Ebb & Flow - Pilates, Yoga & Barre Studio in Farnham

Use some of that leftover festive fruit and veg, get creative in the kitchen and arm yourself with some tasty healthy alternatives to keep you on track this January…

 

Ingredients:

  • 500g pack/1lb dried whole figs, hard stalk and centre of base removed, roughly chopped
  • 85g/3oz dried apricots (sulphur dioxide free – sulphur dioxide give apricots a bright orange colour), chopped into small pieces
  • 50g/2oz dried cranberries
  • 100g/4oz whole almonds, lightly toasted, finely chopped
  • 1 tbsp maple syrup (optional)
  • 1 tsp ground cloves
  • 100g/4oz sesame seeds, lightly toasted

 

Method:

  1. Put almonds in a large bowl.
  2. Process figs in a food processor until they are a smooth paste.
  3. Add to the almonds and then, using your hands, mix in the cranberries, maple syrup and cloves.
  4. Roll the mixture into small balls, just to give you a mouthful.
  5. Put sesame seeds onto a tray and roll the balls in them until covered.
  6. The balls can be eaten as they are, or left to dry on tray before eating.

Ingredients:

  • 300g portobello mushroom (approx 2 large), wiped clean, damaged stalks removed
  • 60g chopped walnuts
  • 3 shallots, peeled and finely sliced
  • Small bunch of thyme, washed
  • 2 tablespoons water
  • 1 tablespoon coconut oil
  • Sea salt and black pepper

 

Method:

  1. Place the walnuts in a frying pan over a moderate heat, stir frequently for 4 minutes or until lightly browned (be careful not to burn), transfer to a small bowl.
  2. Remove the leaves from the stems of the thyme, and add to the bowl.
  3. Add coconut oil to a frying pan and gently heat for 3-4 minutes to soften but not brown.
  4. Cut the mushrooms into small cubes, this makes it easier for the water within to evaporate.
  5. Add the walnuts and the thyme to the frying pan.
  6. Add the mushroom, stir then add the water and cover.
  7. Over a low heat, gently cook the mushrooms for 10 minutes until soft.
  8. Remove the lid, turn up the heat to moderate, and stir frequently for 5 minutes or until most of the water has been released by the mushrooms and evaporated. Note: there will be some water remaining but it should not be collecting as a pool in the middle of the frying pan. Allow to cool for a few minutes.
  9. Transfer all the ingredients from the frying pan into a deep mixing bowl and using a hand-held blender create a smooth pate.
  10. Add sea salt and pepper to taste.
  11. Transfer pâté to ramekins and place in fridge to cool, allowing flavours to infuse.
  12. Serve with water biscuits, oat biscuits, and a selection of crudités; celery sticks, carrots, red peppers.
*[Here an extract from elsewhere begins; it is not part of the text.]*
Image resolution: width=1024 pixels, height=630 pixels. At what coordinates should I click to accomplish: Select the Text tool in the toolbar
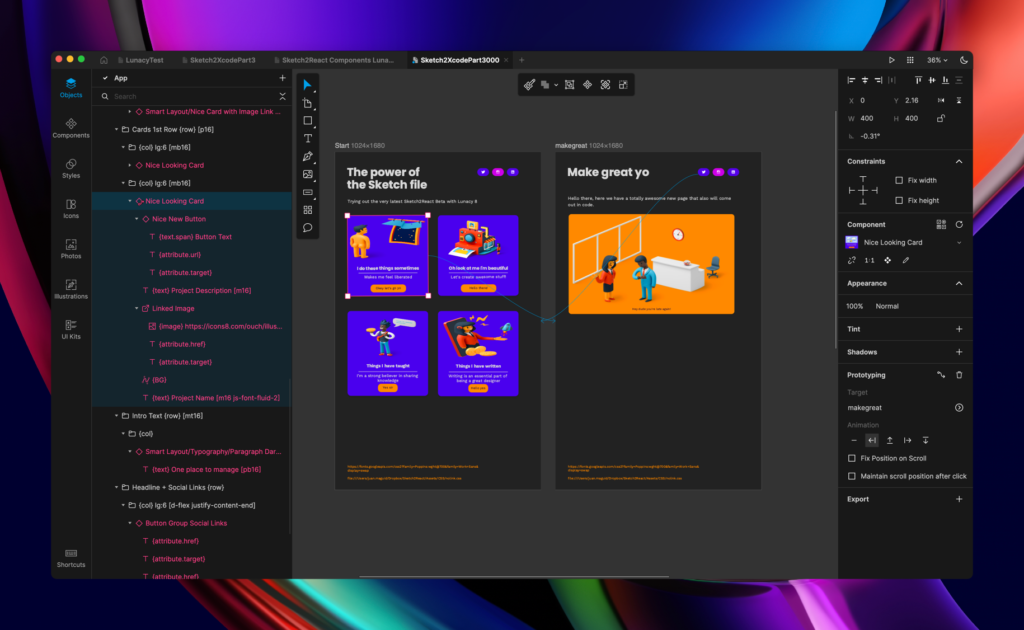point(308,138)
Ingredients (spiced latte mix):

  • 8 tablespoons beetroot powder
  • 4 teaspoons cinnamon (Ceylon) powder or ground cinnamon sticks
  • 1-2 teaspoons ginger powder
  • 1/2 tsp of vanilla powder (or add a few drops of vanilla essence to the plant based milk)
  • Pinch chilli powder
  • 2 pinches sea salt
  • 2 tablespoons coconut sugar (optional)

Add all ingredients together in a small jam jar/container with a lid (adjust the amounts of each ingredient according to taste when preparing the mix.

Best consumed within 2 months to obtain the maximum flavour.

 

Method:

  1. Pour a mug of plant based milk into a small saucepan.
  2. Add 2 level teaspoons of beetroot spiced latte mix into a saucepan and stir, breaking up any lumps with the back of a spoon.
  3. Warm the drink over a medium heat without bringing to the boil.
  4. Pour into a mug and sprinkle a pinch of the beetroot spiced latte over, enjoy!